O
mais difícil é não fazer nada: ficar só diante do cosmos.
Trabalhar é um atordoamento. Ficar sem fazer nada é a nudez final.
Há uns que não aguentam. Então vão se divertir. Estou escrevendo
de madrugada. Talvez porque não queira ficar só diante do mundo.
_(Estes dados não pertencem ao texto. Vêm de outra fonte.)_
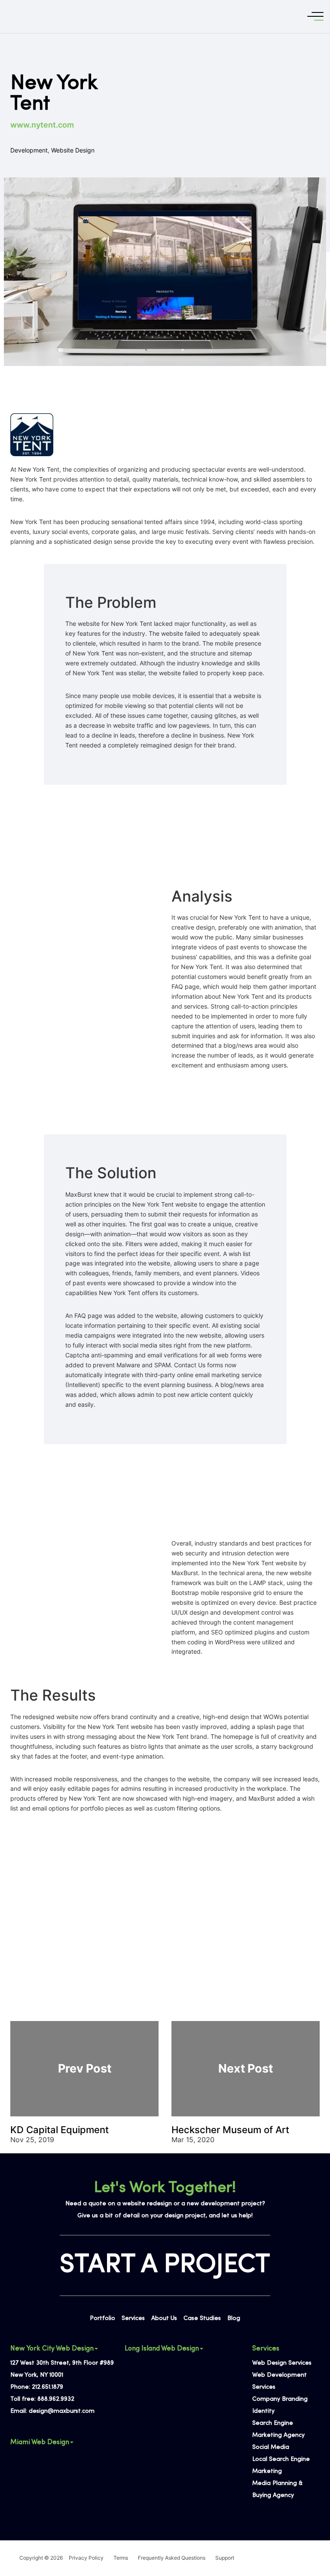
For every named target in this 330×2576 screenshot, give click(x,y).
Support (224, 2558)
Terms (120, 2558)
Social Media (270, 2447)
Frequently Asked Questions (171, 2558)
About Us (164, 2318)
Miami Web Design (39, 2442)
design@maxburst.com (62, 2411)
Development (29, 150)
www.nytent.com (42, 124)
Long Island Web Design (162, 2348)
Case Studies (202, 2318)
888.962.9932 (55, 2399)
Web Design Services (282, 2363)
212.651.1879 (47, 2387)
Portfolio (102, 2318)
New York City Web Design (52, 2348)
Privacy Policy (86, 2558)
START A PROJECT (165, 2265)
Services (133, 2318)
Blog (233, 2318)
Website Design (73, 150)
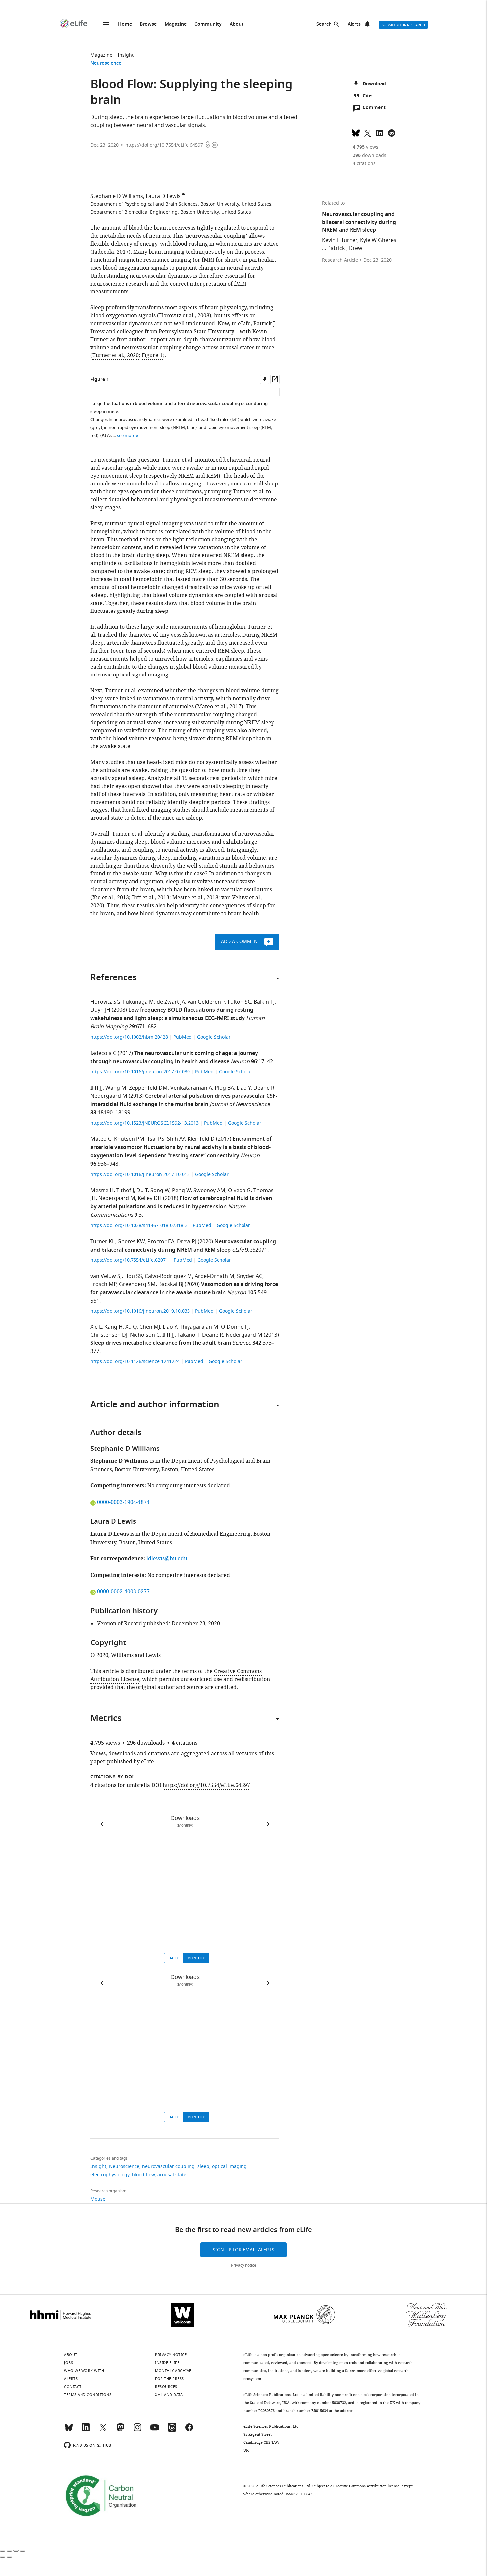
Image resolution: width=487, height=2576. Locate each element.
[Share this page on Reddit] (392, 132)
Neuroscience (105, 63)
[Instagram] (137, 2430)
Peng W (181, 1190)
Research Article (340, 260)
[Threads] (172, 2430)
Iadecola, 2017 (110, 252)
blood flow (143, 2174)
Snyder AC (249, 1276)
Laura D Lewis (163, 196)
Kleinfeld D (201, 1139)
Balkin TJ (264, 1002)
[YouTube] (154, 2430)
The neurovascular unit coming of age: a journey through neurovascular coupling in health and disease (174, 1057)
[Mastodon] (120, 2430)
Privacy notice (243, 2265)
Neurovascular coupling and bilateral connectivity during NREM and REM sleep (183, 1246)
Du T (142, 1190)
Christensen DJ (108, 1335)
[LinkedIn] (85, 2430)
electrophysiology (109, 2174)
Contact (72, 2386)
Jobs (68, 2362)
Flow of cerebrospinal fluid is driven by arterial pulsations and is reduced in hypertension (181, 1202)
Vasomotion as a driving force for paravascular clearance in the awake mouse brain (184, 1288)
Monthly (196, 1958)
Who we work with (84, 2370)
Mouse (97, 2199)
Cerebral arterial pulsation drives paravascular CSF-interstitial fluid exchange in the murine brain (183, 1100)
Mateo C (100, 1139)
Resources (166, 2386)
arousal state (171, 2174)
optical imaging (229, 2166)
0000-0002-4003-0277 (123, 1592)
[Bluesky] (68, 2430)
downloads (369, 155)
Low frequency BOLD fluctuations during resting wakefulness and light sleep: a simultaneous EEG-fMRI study (171, 1014)
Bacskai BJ (170, 1284)
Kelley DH (150, 1198)
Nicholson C (145, 1335)
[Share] (9, 2551)
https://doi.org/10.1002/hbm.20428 (129, 1037)
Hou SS (133, 1276)
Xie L (96, 1327)
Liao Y (244, 1088)
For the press (169, 2378)
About (237, 24)
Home (125, 24)
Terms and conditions (87, 2394)
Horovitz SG (105, 1002)
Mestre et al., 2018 (195, 898)
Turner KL (102, 1242)
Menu (106, 24)
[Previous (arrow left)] (2, 2557)
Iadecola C (103, 1053)
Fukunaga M (138, 1002)
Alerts (354, 24)
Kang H (113, 1327)
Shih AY (176, 1139)
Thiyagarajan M (199, 1327)
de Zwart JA (171, 1002)
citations (364, 163)
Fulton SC (239, 1002)
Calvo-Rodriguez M (168, 1276)
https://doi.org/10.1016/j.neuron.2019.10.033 (140, 1311)
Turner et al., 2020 (115, 355)
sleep (203, 2166)
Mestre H (102, 1190)
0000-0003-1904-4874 (123, 1502)
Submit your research (403, 25)
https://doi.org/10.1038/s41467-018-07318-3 (139, 1225)
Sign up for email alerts (243, 2249)
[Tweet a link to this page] (368, 132)
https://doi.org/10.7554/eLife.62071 (130, 1260)
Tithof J (125, 1190)
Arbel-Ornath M (214, 1276)
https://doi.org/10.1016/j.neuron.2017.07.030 (140, 1071)
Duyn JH (100, 1010)
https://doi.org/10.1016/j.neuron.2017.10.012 (140, 1174)
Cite (367, 96)
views (365, 147)
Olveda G (239, 1190)
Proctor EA (160, 1242)
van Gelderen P (206, 1002)
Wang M (115, 1088)
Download (374, 84)
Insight (126, 55)
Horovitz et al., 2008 (184, 316)
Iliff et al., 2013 (150, 898)
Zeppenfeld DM (148, 1088)
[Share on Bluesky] (356, 132)
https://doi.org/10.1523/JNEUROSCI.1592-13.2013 (145, 1123)
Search (324, 24)
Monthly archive (173, 2370)
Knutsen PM (129, 1139)
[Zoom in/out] (22, 2551)
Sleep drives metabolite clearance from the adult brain (160, 1343)
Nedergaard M (108, 1096)
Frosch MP (103, 1284)
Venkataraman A (191, 1088)
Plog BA (224, 1088)
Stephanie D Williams (116, 196)
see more (126, 435)
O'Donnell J (235, 1327)
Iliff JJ (96, 1088)
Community (208, 24)
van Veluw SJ (106, 1276)
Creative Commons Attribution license (366, 2486)
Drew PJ (186, 1242)
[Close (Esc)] (2, 2551)
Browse (148, 24)
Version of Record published (133, 1624)
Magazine (176, 24)
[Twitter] (103, 2430)
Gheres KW (131, 1242)
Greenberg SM (137, 1284)
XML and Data (169, 2394)
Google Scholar (214, 1037)
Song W (159, 1190)
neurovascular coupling (168, 2166)
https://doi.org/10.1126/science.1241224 (135, 1361)
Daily (173, 1958)
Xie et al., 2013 (110, 898)
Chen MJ (149, 1327)
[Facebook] (189, 2430)
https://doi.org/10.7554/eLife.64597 (164, 145)
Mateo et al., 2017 (219, 707)
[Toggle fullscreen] (16, 2551)
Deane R (263, 1088)
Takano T (188, 1335)
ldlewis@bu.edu (166, 1559)
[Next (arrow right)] (9, 2557)
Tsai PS (155, 1139)
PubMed (182, 1037)
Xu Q (131, 1327)
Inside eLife (167, 2362)
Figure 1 (152, 355)
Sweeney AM (209, 1190)
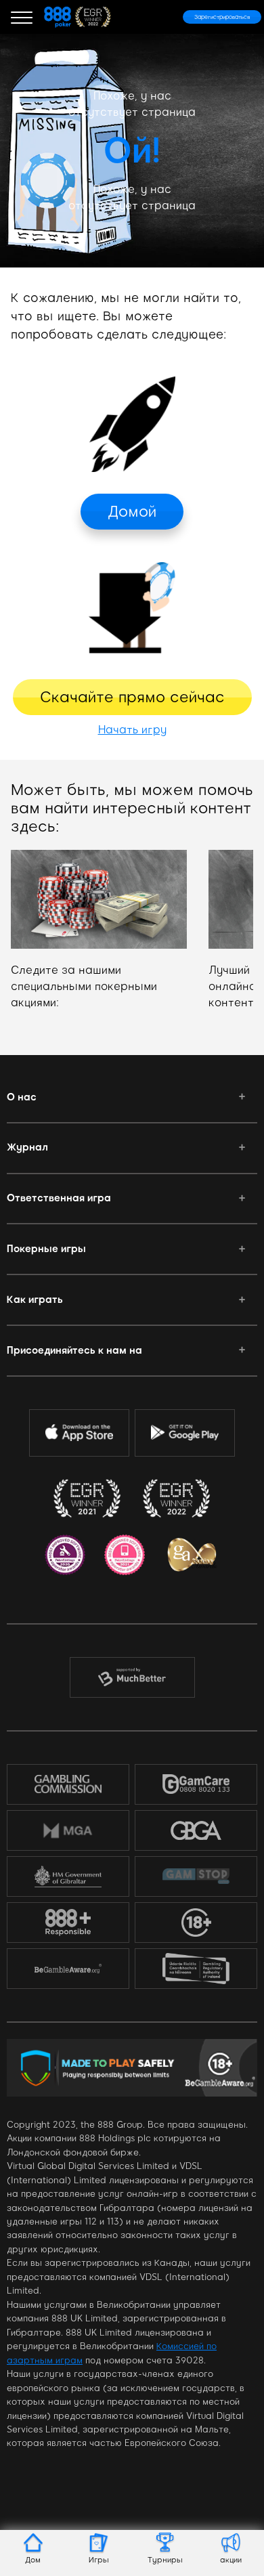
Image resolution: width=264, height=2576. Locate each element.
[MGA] (68, 1830)
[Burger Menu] (21, 17)
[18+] (196, 1922)
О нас (22, 1097)
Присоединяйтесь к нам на (74, 1350)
Mas de algum modo estou acompanhada. Não sei explicar. É bom.
Contaram-me
que numa novela o homem não sabia para que serviam as lavandas
(tacinhas cheias de água morna, com gotas de limão, por exemplo,
para lavar as pontas dos dedos depois do jantar) (embora não se
tenha comido com as mãos). Então me lembrei de um tempo em que eu
cheguei ao refinamento (!?) de fazer o garçom em casa passar as
lavandas a cada convidado do seguinte modo: cada lavanda com uma
pétala de rosa boiando no líquido. Seria um ritual de bem-fazer?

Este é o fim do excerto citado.